◆ **Trecho para leitura**:
>>>
Conheci Tailândia. É um lugar espetacularmente deprimente. Embora fique em meio à Amazônia, ou melhor, justamente por isso, o ar de Tailândia é irrespirável. Incontáveis carvoarias queimam a “biomassa” amazônica produzindo com mão-de-obra precarizada - eufemismo para escrava - o carvão vegetal ilegal que fornecem para a cadeia produtiva do minério de ferro, piloteada pela grandiosa Vale, aliás, a nossa antiga CVRD. Mais precisamente, este carvão vai para as “guseiras” de Marabá/PA e Açailândia/MA. As guseiras não têm licença ambiental. Nem a Vale, em Carajás, nem a Usina de Tucuruí têm. Elas não precisam. Na época em que se instalaram a lei não exigia. Pelo mesmo princípio uma fazenda que utiliza trabalho escravo desde 1880 pode continuar usando, porque na época em que a atividade se iniciou a lei permitia. Mas é assim...
Paralelo, mas não justaposto, já que perfeitamente integrado ao “setor” carvoeiro está o “setor” madeireiro – “a base da economia” de Tailândia.
Mas, em que se sustenta, por sua vez, a atividade em que se baseia a economia local? Em dois pilares: 1) Na “extração ilegal” - eufemismo para roubo – de madeira de terras públicas ou das reservas legais de áreas privadas. 2) No aliciamento dos miseráveis e desvalidos sem-terra; sem-futuro; sem-esperança; sem-orientação; sem-cidadania. Estes são assediados pelos madeireiros que lhes oferecem algum dinheiro pelas madeiras existentes, quer nos assentamentos em que os joga o INCRA, quer em terras que são instados a invadir, em troca da promessa de que herdarão a área depois de “aberta”. Muitas vezes esses posseiros ou assentados acabam assassinados pelos “parceiros”, uma vez tendo cumprido sua “missão” dentro desso processo “civilizatório” liderado pelos “empresários” do “setor” madeireiro. A “sorte” dos trabalhadores envolvidos nas etapas seguintes à extração, ou seja, o corte e processamento da madeira ou sua queima, não é muito melhor. Perderão sua fonte “honesta” e “digna” de subsistência, mais cedo ou mais tarde, já que a atividade madeireira é predatória de si própria, destruindo rapidamente a fonte de recursos de que depende: a floresta.
<<<
◆ **Material fornecido**:
>>>
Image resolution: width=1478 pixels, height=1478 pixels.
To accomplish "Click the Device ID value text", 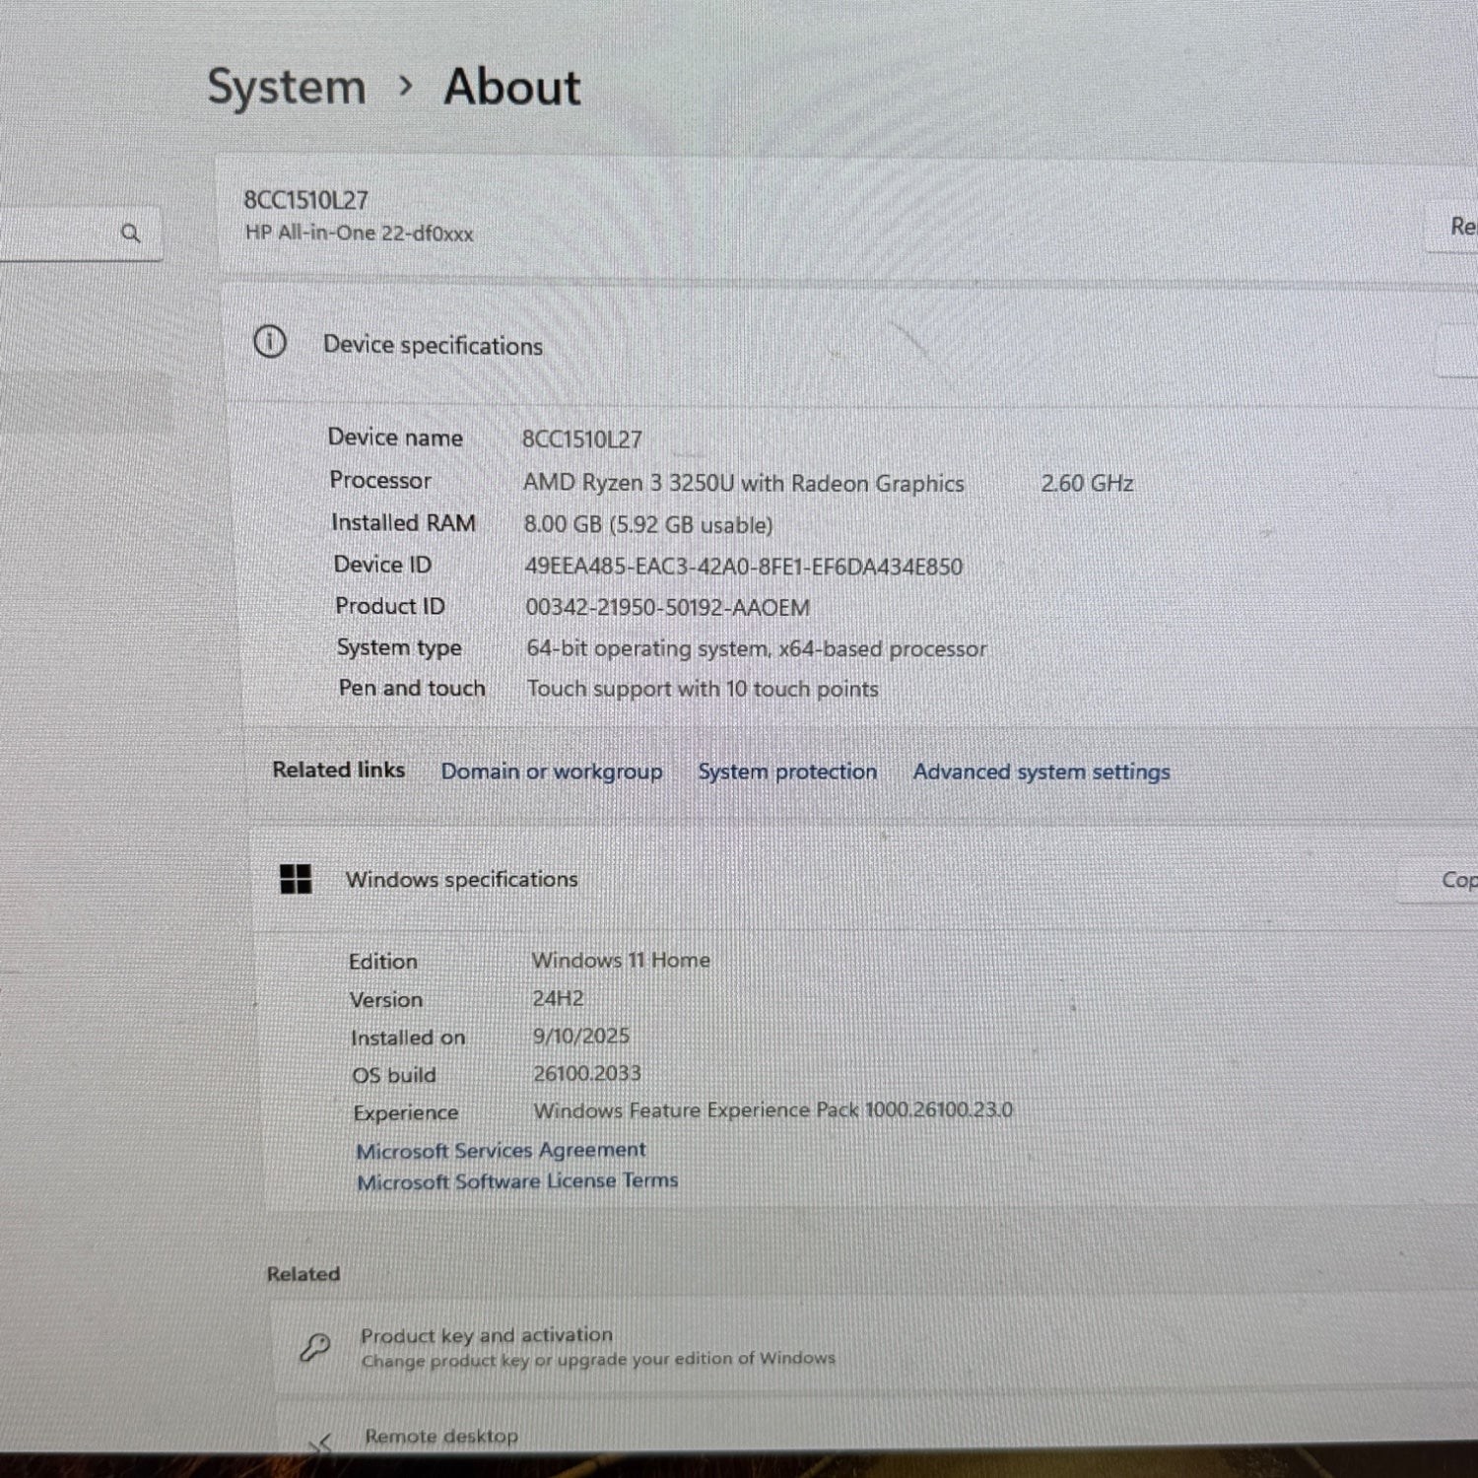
<<<
◆ **Tarefa**: Extraia do trecho sobre Tailândia, sem mudar nenhuma palavra, a parte que começa em “Conheci Tailândia. É” e termina em “Mas é assim...”.

◆ **Resposta**:
Conheci Tailândia. É um lugar espetacularmente deprimente. Embora fique em meio à Amazônia, ou melhor, justamente por isso, o ar de Tailândia é irrespirável. Incontáveis carvoarias queimam a “biomassa” amazônica produzindo com mão-de-obra precarizada - eufemismo para escrava - o carvão vegetal ilegal que fornecem para a cadeia produtiva do minério de ferro, piloteada pela grandiosa Vale, aliás, a nossa antiga CVRD. Mais precisamente, este carvão vai para as “guseiras” de Marabá/PA e Açailândia/MA. As guseiras não têm licença ambiental. Nem a Vale, em Carajás, nem a Usina de Tucuruí têm. Elas não precisam. Na época em que se instalaram a lei não exigia. Pelo mesmo princípio uma fazenda que utiliza trabalho escravo desde 1880 pode continuar usando, porque na época em que a atividade se iniciou a lei permitia. Mas é assim...